The hare thought for a moment, then said, “On the other hand, it is likely much more difficult than it appears. Yes, I can see that you are not as strong or talented as you seem, so that even I would be a burden to you.”
Before the goat could respond, a very loud third voice surprised them both. “Stop the conversation — now! And ease away slowly from each other.” The intruder was another mammal, perhaps an otter. A hood of black silk with two eye-holes covered his head. He held a pistol in his right paw. “I am here to deprive your encounter of any meaningful conclusion, for such is my sworn purpose. No maxim shall be recorded on this day. Take care: my weapon is loaded and very deadly.”

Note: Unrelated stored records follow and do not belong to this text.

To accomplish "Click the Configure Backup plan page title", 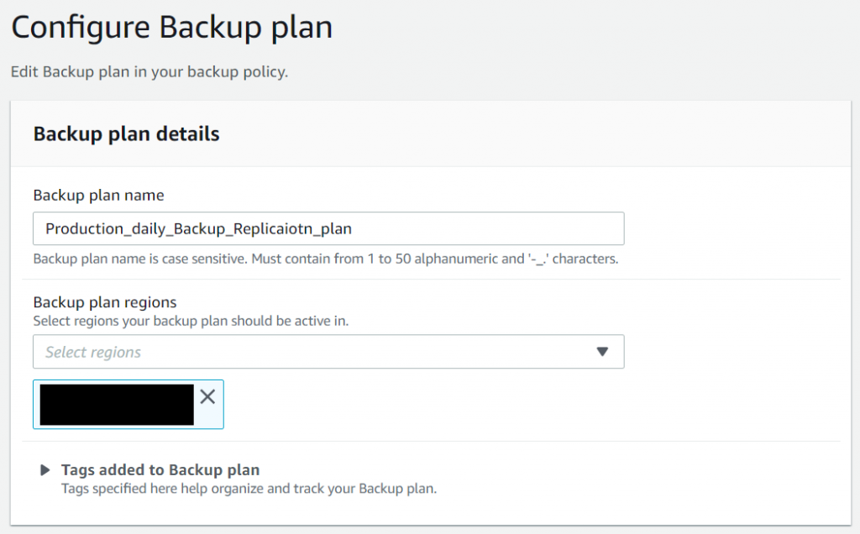I will click(x=171, y=28).
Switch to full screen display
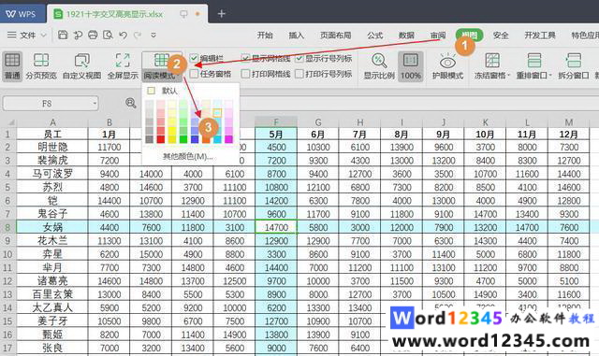Viewport: 599px width, 356px height. (x=123, y=60)
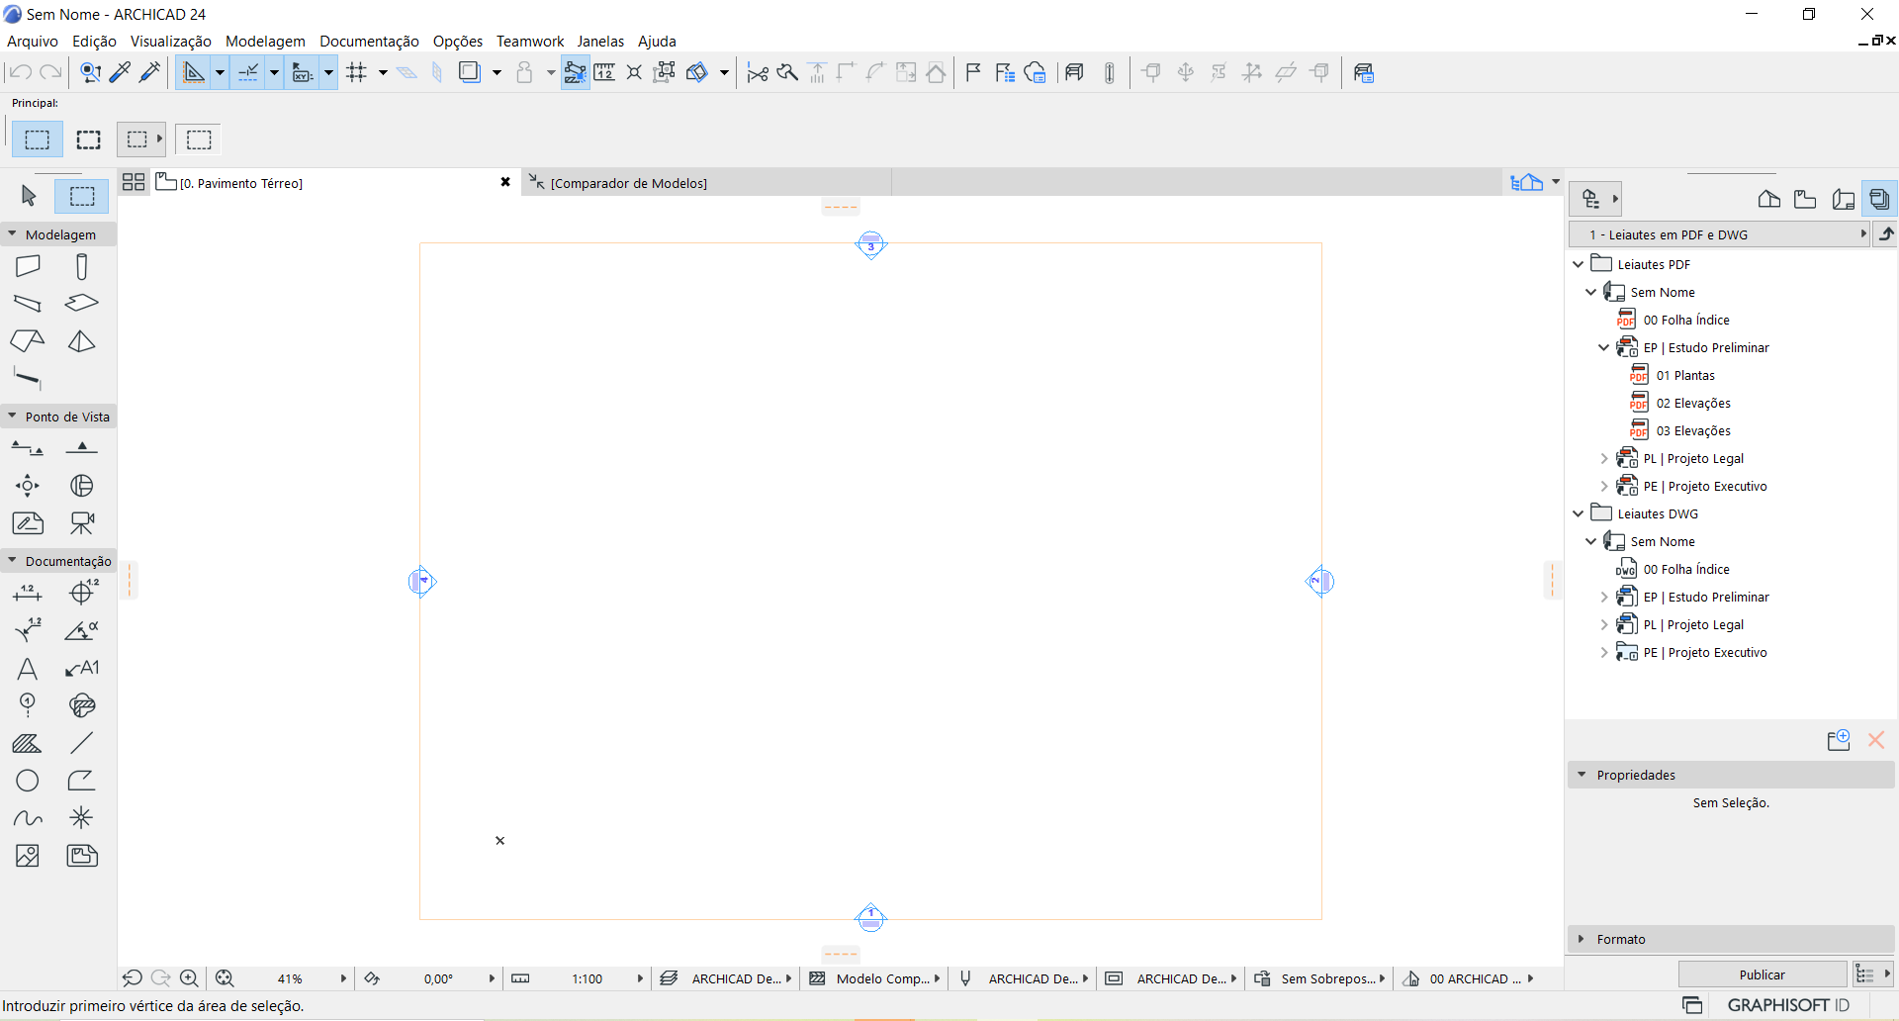
Task: Open the Documentação menu
Action: (x=369, y=41)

Reader! If the shape of the goat’s horns did not already draw us out of a purely fabular realm (as they could only be the horns of a Euxinovan clambering goat (Capra aegagrus solifuga), a species whose spidery limbs and pointed, chisel-like hooves are a common sight in the province of Haemusmont but nowhere else) — then the appearance of this weapon surely localizes the story beyond hope of return. For the stable flintlock mechanism places it no earlier than the 18th century. And that gaudy portion of the stained beech handle, directly above the bronze butt cap, that is carved into the visage of the Roman god Mercury? It associates the firearm (past all doubt) with the bandit clan that dominated the aforementioned province before the close of the 19th.
This would assign the “grassy slope” to the west end of Haemusmont, where the Balkans begin. And now we can depict with precision, if we wish, the hue of that grass, and the incline of the slope.